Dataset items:
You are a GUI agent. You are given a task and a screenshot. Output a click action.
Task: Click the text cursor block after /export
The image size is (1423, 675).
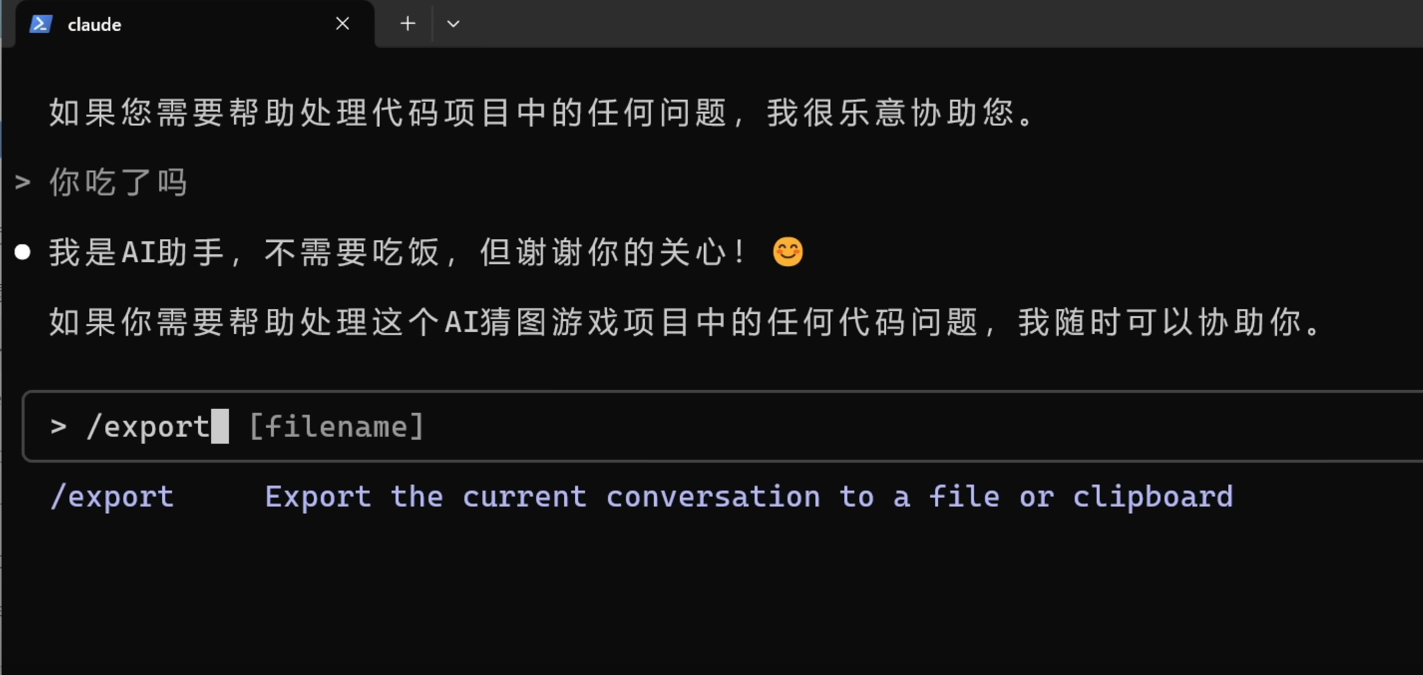[221, 425]
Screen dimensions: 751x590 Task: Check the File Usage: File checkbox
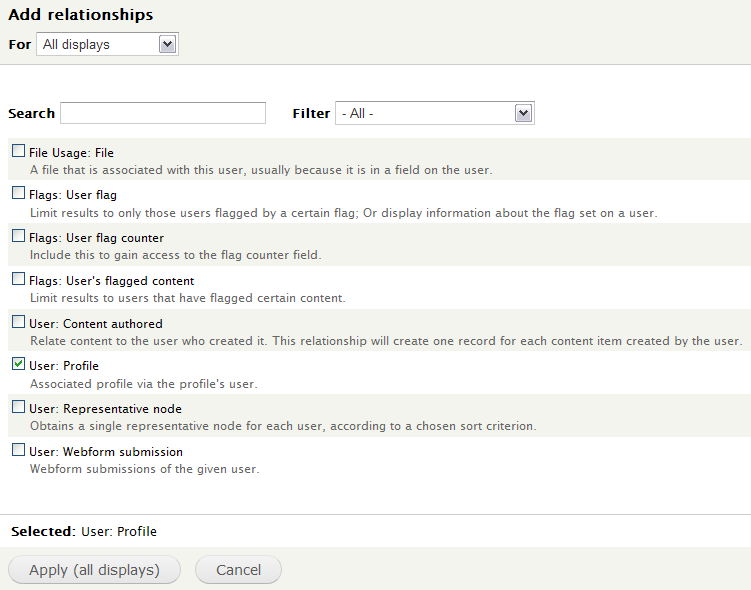coord(18,151)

■ **DIRECTIVE**
Copy every line of the records above word for word, leaving out the pictures.

■ **EXERCISE OUTPUT**
You are a GUI agent. You are given a task and a screenshot. Output a click action.
Task: Click the text cursor block after /export
The image size is (1423, 675).
[221, 425]
Screen dimensions: 751x590 Task: Check the File Usage: File checkbox
coord(18,151)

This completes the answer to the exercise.